# Preparation needed for FE



## mkp520 (Jul 19, 2007)

Hi All,

I am just curious, might be boost up those already preparing, how long would it generally take to prepare for FE??

I completely understand that it depends on individual caliber but if we see replies from 10 different people, we can easily estimate average time it would take for a fellow of average caliber. I m just looking at that. Please post, how long it took for you.

Regds,

Pa1


----------



## GTE_Admin (Jul 20, 2007)

It really depends upon a couple of things: 1. How long you have been out of school 2. If you are working, how comprehensive is your current job responsibilities directly correlating to FE topics, and 3. of course, how much time you spend everyday. I was fortunate in the sense, I took FE while I was still doing my Master's. But the most important thing which really helped me is I was tutoring a lot of undergraduate courses in my university. I took a refresher course offered (free) from my university. Still I will say, I spent 2-3 months, at least part time, I had nothing better to do anyway, plus I enjoyed it.

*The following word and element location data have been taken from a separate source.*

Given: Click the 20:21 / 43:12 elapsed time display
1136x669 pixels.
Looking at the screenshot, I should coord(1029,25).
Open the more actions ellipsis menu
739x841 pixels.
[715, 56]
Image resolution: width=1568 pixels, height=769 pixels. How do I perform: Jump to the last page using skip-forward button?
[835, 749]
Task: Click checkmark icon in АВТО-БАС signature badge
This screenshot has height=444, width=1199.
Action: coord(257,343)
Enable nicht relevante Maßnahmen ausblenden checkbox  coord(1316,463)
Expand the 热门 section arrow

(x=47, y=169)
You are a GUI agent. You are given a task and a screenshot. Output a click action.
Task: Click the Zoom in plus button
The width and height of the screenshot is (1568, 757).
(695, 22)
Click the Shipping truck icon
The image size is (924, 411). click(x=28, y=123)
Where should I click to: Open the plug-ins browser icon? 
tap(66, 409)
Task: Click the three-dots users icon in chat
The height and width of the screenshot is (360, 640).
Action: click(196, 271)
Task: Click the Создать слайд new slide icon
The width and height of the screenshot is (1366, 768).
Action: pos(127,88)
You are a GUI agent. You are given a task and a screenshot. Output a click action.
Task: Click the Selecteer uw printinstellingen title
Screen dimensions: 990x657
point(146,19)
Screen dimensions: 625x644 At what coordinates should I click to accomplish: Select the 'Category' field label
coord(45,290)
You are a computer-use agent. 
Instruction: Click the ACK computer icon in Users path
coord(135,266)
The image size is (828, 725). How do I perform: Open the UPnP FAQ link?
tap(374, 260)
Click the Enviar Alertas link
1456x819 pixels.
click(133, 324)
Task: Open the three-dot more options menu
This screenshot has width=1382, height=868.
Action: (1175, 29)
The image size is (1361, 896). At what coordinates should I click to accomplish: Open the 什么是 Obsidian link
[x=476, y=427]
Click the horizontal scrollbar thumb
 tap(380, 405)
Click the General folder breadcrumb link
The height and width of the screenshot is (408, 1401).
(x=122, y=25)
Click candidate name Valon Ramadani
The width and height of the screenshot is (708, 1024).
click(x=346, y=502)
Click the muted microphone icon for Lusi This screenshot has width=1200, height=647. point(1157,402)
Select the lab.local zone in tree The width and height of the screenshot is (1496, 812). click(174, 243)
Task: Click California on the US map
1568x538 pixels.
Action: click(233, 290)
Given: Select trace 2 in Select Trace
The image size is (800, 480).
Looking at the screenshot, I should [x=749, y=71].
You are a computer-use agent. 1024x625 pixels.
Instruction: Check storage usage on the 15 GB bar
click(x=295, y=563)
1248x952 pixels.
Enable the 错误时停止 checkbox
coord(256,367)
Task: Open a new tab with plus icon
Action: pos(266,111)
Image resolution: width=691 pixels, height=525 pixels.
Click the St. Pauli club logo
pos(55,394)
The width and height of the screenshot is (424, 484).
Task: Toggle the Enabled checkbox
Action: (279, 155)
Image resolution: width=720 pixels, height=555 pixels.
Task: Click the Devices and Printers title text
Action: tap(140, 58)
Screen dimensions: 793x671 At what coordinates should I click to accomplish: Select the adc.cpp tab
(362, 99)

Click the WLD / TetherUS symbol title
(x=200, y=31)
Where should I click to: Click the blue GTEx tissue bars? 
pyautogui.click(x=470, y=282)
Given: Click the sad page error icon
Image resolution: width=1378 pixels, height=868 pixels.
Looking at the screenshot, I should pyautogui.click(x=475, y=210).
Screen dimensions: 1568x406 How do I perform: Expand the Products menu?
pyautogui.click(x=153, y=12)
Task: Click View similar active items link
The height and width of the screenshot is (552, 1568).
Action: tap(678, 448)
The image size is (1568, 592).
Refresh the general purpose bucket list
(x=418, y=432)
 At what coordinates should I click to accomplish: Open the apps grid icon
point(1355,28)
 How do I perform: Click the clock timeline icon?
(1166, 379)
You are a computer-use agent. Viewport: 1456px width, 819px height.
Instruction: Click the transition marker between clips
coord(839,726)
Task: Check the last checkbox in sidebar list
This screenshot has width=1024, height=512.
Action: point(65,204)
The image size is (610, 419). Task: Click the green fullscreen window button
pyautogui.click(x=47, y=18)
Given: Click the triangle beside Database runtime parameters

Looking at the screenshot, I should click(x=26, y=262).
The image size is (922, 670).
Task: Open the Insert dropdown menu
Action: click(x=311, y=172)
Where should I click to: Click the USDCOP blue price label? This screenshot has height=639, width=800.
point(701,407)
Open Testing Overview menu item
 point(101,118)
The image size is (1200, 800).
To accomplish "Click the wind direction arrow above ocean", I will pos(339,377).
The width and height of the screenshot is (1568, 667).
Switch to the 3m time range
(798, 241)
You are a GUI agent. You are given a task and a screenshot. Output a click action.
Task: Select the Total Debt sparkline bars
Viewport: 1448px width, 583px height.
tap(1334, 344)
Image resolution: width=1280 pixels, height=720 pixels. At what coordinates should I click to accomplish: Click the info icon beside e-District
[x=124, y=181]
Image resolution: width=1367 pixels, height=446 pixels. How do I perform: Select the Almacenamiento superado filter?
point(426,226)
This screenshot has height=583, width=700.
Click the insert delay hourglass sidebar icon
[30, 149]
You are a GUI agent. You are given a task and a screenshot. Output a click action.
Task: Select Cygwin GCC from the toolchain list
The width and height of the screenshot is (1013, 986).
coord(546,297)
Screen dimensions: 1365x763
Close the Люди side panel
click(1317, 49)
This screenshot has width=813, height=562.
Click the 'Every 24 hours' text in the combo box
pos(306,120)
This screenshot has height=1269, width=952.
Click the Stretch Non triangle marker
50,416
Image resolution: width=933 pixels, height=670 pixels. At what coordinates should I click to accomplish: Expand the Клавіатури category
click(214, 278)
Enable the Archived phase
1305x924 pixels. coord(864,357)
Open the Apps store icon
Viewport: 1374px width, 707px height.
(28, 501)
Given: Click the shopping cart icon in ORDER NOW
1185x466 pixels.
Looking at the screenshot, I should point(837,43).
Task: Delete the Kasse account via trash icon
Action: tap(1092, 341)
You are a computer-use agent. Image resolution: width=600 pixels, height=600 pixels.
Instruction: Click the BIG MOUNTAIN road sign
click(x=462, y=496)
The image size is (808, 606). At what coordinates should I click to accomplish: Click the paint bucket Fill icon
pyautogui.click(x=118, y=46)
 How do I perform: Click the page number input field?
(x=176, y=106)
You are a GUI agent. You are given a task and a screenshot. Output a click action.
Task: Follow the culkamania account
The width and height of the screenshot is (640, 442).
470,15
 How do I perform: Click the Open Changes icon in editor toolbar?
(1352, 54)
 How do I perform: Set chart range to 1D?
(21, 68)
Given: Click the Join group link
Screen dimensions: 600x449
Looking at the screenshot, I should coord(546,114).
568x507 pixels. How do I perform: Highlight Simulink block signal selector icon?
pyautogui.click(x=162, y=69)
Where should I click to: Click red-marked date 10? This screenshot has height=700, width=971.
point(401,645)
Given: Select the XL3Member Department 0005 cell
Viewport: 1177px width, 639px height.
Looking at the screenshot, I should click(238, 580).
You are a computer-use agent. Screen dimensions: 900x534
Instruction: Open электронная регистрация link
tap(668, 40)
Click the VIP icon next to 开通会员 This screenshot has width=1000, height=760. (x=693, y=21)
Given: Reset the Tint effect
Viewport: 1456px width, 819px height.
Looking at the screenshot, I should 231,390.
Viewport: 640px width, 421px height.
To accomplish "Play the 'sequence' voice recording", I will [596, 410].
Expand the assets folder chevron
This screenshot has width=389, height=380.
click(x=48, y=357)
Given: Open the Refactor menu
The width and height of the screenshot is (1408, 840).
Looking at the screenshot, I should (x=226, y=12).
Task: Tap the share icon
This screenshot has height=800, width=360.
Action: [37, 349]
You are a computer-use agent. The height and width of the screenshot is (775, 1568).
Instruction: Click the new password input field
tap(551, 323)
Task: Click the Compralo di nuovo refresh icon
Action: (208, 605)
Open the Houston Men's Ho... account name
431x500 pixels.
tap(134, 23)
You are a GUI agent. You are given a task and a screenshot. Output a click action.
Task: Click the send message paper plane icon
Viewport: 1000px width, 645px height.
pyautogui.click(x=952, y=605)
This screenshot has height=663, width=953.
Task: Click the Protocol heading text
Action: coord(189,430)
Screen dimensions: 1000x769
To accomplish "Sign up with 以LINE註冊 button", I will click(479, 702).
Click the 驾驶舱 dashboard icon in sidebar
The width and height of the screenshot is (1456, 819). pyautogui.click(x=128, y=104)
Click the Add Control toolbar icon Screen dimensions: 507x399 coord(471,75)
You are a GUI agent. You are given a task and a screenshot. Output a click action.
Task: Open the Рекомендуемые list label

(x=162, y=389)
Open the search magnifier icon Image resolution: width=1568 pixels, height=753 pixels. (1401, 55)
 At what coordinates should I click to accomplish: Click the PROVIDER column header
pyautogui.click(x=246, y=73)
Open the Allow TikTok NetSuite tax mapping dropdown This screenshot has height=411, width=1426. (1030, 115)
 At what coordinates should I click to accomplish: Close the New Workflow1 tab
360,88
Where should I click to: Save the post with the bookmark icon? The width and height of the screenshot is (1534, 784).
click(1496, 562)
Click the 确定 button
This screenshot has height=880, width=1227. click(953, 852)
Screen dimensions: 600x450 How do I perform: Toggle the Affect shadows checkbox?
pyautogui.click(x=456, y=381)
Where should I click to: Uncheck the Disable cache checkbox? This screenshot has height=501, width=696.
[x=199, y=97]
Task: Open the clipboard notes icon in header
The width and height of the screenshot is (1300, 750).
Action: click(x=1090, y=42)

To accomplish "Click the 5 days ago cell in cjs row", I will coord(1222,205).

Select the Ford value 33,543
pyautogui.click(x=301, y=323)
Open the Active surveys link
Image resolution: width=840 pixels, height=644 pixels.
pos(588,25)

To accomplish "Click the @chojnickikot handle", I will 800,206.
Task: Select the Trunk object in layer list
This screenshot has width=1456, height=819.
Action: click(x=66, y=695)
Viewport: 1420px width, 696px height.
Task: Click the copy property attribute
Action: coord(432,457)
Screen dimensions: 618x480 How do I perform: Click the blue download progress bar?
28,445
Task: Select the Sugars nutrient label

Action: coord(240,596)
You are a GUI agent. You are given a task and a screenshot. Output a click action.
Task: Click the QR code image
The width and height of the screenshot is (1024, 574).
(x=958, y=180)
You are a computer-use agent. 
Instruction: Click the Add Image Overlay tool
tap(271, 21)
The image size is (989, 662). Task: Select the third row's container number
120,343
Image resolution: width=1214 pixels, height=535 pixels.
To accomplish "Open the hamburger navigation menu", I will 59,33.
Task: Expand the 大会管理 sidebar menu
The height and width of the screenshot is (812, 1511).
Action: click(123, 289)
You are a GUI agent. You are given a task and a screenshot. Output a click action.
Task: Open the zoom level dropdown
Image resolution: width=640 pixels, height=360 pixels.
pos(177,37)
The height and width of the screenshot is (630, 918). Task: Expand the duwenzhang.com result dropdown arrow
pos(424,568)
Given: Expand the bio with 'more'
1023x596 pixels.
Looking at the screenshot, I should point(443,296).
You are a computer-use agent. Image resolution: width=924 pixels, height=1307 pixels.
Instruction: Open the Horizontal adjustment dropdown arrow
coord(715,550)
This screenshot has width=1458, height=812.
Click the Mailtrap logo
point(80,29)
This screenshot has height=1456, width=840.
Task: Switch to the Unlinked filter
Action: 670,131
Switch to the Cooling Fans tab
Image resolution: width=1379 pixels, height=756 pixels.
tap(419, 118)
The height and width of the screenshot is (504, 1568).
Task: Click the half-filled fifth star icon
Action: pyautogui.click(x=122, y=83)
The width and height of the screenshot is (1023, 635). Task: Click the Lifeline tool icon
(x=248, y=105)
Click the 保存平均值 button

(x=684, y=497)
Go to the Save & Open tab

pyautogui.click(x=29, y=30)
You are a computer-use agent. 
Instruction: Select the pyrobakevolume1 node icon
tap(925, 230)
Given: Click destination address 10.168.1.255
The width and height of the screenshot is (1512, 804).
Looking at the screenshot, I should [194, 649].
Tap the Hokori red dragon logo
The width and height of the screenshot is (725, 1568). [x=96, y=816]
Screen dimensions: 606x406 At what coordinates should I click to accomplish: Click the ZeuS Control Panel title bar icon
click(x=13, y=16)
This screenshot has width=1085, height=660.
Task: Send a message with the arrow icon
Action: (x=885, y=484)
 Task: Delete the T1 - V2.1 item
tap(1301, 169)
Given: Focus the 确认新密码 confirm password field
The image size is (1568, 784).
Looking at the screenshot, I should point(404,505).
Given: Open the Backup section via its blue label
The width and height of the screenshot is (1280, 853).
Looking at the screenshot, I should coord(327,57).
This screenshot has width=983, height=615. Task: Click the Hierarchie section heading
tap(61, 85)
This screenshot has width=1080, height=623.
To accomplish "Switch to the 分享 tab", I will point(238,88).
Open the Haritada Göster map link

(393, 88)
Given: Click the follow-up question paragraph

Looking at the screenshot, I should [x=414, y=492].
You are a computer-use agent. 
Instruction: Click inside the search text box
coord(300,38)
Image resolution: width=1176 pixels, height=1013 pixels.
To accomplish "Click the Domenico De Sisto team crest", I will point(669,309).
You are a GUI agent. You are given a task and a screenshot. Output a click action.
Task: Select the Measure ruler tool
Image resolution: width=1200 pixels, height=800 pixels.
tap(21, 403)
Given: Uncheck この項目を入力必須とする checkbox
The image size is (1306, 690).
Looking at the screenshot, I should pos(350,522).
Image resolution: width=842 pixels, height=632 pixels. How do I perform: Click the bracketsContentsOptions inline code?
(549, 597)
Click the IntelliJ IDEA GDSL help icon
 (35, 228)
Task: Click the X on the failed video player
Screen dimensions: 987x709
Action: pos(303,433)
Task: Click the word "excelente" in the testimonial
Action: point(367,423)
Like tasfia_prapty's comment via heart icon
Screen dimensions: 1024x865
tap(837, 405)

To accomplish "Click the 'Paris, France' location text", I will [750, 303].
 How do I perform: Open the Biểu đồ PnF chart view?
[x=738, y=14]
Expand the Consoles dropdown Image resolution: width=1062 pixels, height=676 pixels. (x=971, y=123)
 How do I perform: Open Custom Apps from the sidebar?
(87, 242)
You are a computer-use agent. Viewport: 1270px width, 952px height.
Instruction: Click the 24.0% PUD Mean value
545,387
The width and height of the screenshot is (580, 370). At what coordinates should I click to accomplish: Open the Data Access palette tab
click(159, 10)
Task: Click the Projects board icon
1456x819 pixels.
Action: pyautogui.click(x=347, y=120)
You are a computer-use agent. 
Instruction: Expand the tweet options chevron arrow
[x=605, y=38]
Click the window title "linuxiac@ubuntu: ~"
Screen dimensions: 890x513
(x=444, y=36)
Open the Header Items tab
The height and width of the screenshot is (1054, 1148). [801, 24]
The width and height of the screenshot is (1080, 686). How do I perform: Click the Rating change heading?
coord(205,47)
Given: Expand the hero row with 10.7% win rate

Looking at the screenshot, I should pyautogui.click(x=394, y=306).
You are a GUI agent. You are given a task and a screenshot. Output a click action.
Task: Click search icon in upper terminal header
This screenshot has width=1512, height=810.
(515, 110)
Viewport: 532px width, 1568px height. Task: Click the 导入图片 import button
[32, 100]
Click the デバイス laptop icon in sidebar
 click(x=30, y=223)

I passed in the first attempt with a score of 91 (from Ohio in April 2001). That motivated me to go to teaching career. On one fine day, I gathered all material from my tutoring and teaching. Made a site, gave a nice company name. GTE Services. The math stuff is still free. Please have a review and post your opinion if possible.

Thanks,

GTE_Admin

General Training and Educational (GTE) Services

www.GTEservices.com


----------



## FutureCSE (Jul 20, 2007)

I estimate that I spent the following times preparing for the FE (passed in April 07):

general study: average of 1 hour/day for 100 days = 100 hours

sample test 1: 4 hours

sample test 2: 8 hours

sample test 3: 8 hours

resource search/browsing test forums: 10 hours

total: 130 hours

I took the industrial specific exam -- this meant I had to spend a lot more time reviewing that material in addition to the generic engineering stuff :smileyballs: . If I had taken the general in the afternoon, I might have been able to cut down on some of the study time.


----------



## Natee (Aug 8, 2007)

I just passed it in Apr 2007. This is my second time taking it, I started studying after I got the results of the first try, which was about 10 weeks. I studied 2 hours every week night and 8 hours on the weekends, with some days off of course. I basically followed the Linburg FE Review book schedule.


----------



## VA_Env_Engr (Aug 8, 2007)

I passed the FE exam in 2004. As I recall, I studied for about 12 weeks, 1-2 hours on weekdays and 8-10 hours on the weekends. I took the General exam, so the prep time for subject-specific exam may vary.


----------



## roadwreck (Aug 8, 2007)

I think what GTE said rings true, it will depend heavily on your situation. I took the FE while I was finishing up my undergrad, I didn't study anything until the week before the exam and I only studied the general topics (AM subjects) and went to the few general review courses that were offered free by the university. I didn't study any of the industry specific topics (even though I took the industry specific afternoon portion) b/c I was still in school and so most subject were still fresh in my mind. If it has been several years since you have dealt with some of these subjects you are going to have to take more time to refresh your memory.


----------



## Ona (Aug 10, 2007)

Both my husband and I took the FE exam in Apr 07 and passed. Our situation is that we are both out of school for 10+ yrs (ChemE and Civil E). We have never had "true" engineering jobs/titles. I worked for an environmental software company and my husband was an inspector for pre-cast concrete.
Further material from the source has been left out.